Wednesday, November 10, 2004

Project Prototypes: Frisco Wars

I Thoroughly enjoyed Grey’s game of Frisco Wars. I enjoyed it on many levels most of them stemming from the role-play, setting, and back story of the game. I am not normally one to enjoy a “risk” type of game and especially not one for role-playing board games but the fact that it was set in San Francisco made all of those elements come alive for me. The use of the bus-lines showed me that Grey was paying attention to the affordances of the setting he was using to play his game.

The core mechanic of the game seems to be picking up cards, putting down cards, and placing pieces. There isn’t much need for verbal communication in the game except for the declaration of war on a place and the deployment of war. Observing the board and its pieces as well as strategizing your next move as well as other players are key. Also memory is involved.
When playing the game the suspense of what cards will come into play becomes heated as well as the suspense of what areas will be hit next.
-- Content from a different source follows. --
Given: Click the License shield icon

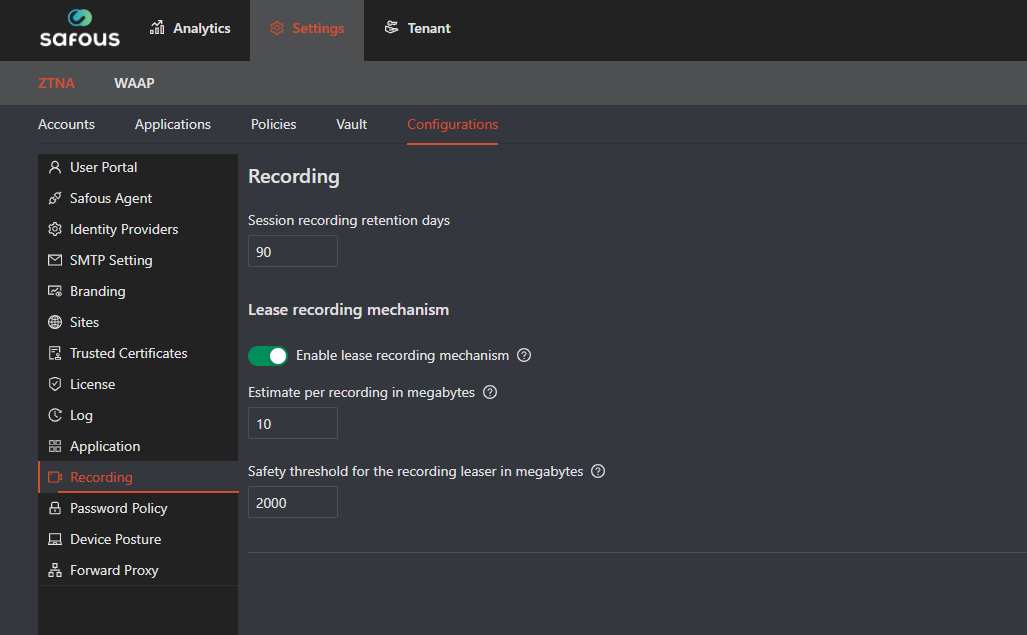Looking at the screenshot, I should coord(55,385).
There is also the elements of revenge and defense.

The structure for the game is pretty much developed. I think that it is all a matter of fine-tuning from here. There is a clearly defined goal of gaining the territory of San Fran, and eliminating rival gangs. There are checks and balances on players movement through the bus systems and not being able to use certain cards more than once in a round. There are resources for management and there are goals for gaining and maintaining your resources. Definitely this is the best developed element of the game is its structured resource system and attack cards. The only concern I have is the stress the game put on this system.
I think that when writing out a system of rules on paper a lot of the kinks will work out for the game. I know that when players have a clear introduction before playing the game and have solid rules to go on the semantics of the game will become less important than strategy and involvement. I would say on a scale of 1-10 the rules were a 6 for understandable only because there wasn’t any formal presentation. The use of the bus system in real life is complicated so naturally it will be one of the more complicated elements to Frisco Wars. I think maybe a map of the board and the bus-system for reference would help players. Or anything that helps them get familiar with the routes. Movement on the board needs to become less hectic and I’m sure that will come with a larger board and different pieces. Also clear markers for placing game pieces will help eliminate confusion.

We observed strategy from the game from the fluke that one player got more gun cards then others. But, this exposed a flaw in the game in how coveted the gun card becomes and how it must be balanced out somehow. Even if the gun cards are equally distributed, it will still become the primary card for each war round. The whole game is about strategy, how and who do you hit next and come out on top especially with the information you have gathered about players so far.

I think that the restrictive nature of the rules of the game keep emergent play from happening. But, emergent play isn’t necessary for the game to be successful. Getting players more into their roles and attached to their territories is key. This is the best aspect of the game which keeps players interested and will make for a successful final version. I know I will want a version of the game to play with friends from this element alone. There is a lot that comes with a player to the game before it has started when you live in San Francisco. Maybe that is where emergent play will arise, in the preferences and experiences players have as San Franciscans, for example: players who live in certain places want to hold those territories or players who want all of the parts of the city that attach themselves to a role they are playing etc…
Since the point system is pretty much developed you have the opportunity to get creative with the story. That is where I know the game will shine.


Blogger Signor Farinelli said...

Hi Jacob. Just a quick question: What is the name of your game that we played in Pete's? I want to comment on it.